I furori di Nicoletta, o della multidisciplinarietà in campo equestre

Una amazzone e una istruttrice ma anche una guidatrice di trotto, e anche una driver a più classiche redini lughe: perché ciò che l’insegnate è, come diceva Kierkegaard, è più importante di ciò che insegna

 

Darfo Boario Terme, 24 maggio 2018 – Nicoletta Danieli è nata a Venezia, ha studiato filosofia a Ca’ Foscari e fa l’istruttrice di equitazione.

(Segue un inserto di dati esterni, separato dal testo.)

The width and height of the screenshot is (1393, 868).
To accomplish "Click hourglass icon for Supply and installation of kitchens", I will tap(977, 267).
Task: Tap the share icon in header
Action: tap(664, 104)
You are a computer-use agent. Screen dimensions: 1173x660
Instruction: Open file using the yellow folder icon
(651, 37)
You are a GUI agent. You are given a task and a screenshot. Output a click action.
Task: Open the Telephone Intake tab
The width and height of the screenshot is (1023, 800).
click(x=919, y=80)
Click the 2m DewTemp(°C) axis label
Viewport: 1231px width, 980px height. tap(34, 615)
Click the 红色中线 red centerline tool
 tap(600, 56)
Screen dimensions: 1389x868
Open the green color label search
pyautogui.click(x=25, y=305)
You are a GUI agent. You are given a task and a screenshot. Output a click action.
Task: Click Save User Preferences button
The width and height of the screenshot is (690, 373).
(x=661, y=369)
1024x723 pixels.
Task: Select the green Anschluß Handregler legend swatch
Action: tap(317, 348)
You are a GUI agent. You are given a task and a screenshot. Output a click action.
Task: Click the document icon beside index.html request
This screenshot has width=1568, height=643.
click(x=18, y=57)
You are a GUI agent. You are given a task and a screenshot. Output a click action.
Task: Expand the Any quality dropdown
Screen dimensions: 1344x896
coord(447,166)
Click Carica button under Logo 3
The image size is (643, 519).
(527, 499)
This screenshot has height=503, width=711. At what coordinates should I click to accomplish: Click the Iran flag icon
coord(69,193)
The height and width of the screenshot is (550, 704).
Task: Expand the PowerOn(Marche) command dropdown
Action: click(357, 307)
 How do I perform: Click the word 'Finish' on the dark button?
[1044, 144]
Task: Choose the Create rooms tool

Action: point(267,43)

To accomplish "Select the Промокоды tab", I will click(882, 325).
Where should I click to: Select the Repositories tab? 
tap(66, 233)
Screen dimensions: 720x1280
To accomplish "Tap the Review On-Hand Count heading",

Ma più che per quello che fa, Nicoletta è speciale per quello che è: una tempestosa appassionata, che lavora con tenacia e capacità di approfondimento da anni attorno ai cavalli e dentro l’equitazione, gustandosela in tutte le sue sfaccettature – tuffandosi nei testi dei maestri classici per studiarne la teoria, ma mettendo tutto alla prova ogni giorno sul campo, in sella…e non solo: di qui questo suo sfogo, che riteniamo interessante e utile da condividere con voi.

Buona lettura!

Multidisciplinarietà

Etienne Beudant, Extérieur et haute école, 1921. 

E’ da questo libro scritto da Beudant, ufficiale di cavalleria della scuola di Saumur, che vorrei partire per questa mia riflessione.

Innanzi tutto bisogna ricordare che trascorse gran parte della sua carriera in reggimenti di cavalleria nel Nord Africa e che i cavalli che si trovava ad addestrare, come è d’uopo nell’uso militare, dovevano servire innanzi tutto a compiti pratici (tiro pesante, servizi di pattuglia, servizi postali). 

Prima cosa da notare è che Beudant fu introdotto al baucherismo dal generale Faverot de Kerbrech, corrente di pensiero che al giorno d’oggi è collegata soprattutto a Philippe Karl, idolatrato da tanti, inviso ai più ma comunque, indubbiamente persona nell’immaginario comune avulsa dalla realtà.

Eppure Beudant, fedele all ‘”incredibile Maestro” di cui ha posseduto indubbiamente il metodo “semplice e logico”, riuscirà a ottenere risultati meravigliosi  ma soprattutto utili con tutti i suoi cavalli. 

La sua opera testimonia dunque che la ricerca della leggerezza  è tutt’altro che la frivolezza che immaginiamo oggi pensando ad una spalla in dentro o a un’appoggiata (fatte per deliziare gli occhi di incontentabili delle giurie)… ma anzi serviva a rendere i cavalli più forti e sicuri in tutto quel che dovevano fare, in generale più rispondenti agli ordini nella perfetta integrità del loro equilibrio psicofisico

Tutto questo oggi si è perso.

Chi pratica dressage raramente prepara un lavoro sul salto o viceversa (solo per fare un esempio), e quel che ci ritroviamo ad essere è, nel migliore dei casi, dei perfetti specialisti ignoranti di quanto esula dal nostro settore.

Lo specialismo cui va incontro il cavallo è dunque direttamente proporzionale allo specialismo del cavaliere il quale, sentendo anche solo nominare pratiche addestrative attinenti ad altre discipline, rabbrividisce e chiude ogni comunicazione. 

Non mi stancherò mai di dire, però, che ciò che ci deve guidare nella scelta dell’addestramento del nostro cavallo (perchè ricordiamolo, non esiste un modo neutro di montare o guidare un cavallo, chiunque su di lui lascia un’impronta e pertanto migliora o degrada) è innanzi tutto la logica e la ricerca dell’economia dei mezzi per il migliore dei risultati. 

Massima apertura mentale dunque alla multidisciplinarietà: è davvero ingenuo credere che se una persona monta in dressage, sia il caso che eviti di saltare o andare in campagna per non assumere una brutta posizione; così come è ridicolo credere che guidando un sulky si diventi incapaci di guidare una carrozza in una prova coni. La conoscenza parte dall’esperienza ma si arricchisce con la teoria e la capacità di adattarsi alle diverse situazioni: questo è ciò che rende un cavaliere più o meno capace, più o meno completo.

Certo, è innegabile che per poter spaziare nelle diverse discipline con un minimo di costrutto sia necessaria una solida base, ma questa non deve essere fatta da pregiudizi, bensì da linee guida coerenti. 

Alla fine delle redini, siano esse lunghe, cortissime, morbide, con maniglie o di corda c’è sempre una bocca, la stessa identica che il cavallo porta con sè per saltare, passeggiare, galoppare a 60 km/h o fare un piaffe. 

I risultati poi arrivano, sia quelli visibili da tutti, sia quelli squisitamente privati, gli uni non meno importanti degli altri… 

Perciò il mio appello a non avere paura di essere tacciati da incoerenti, a non aver paura di sperimentare purchè si rimanga desti, logici e umili.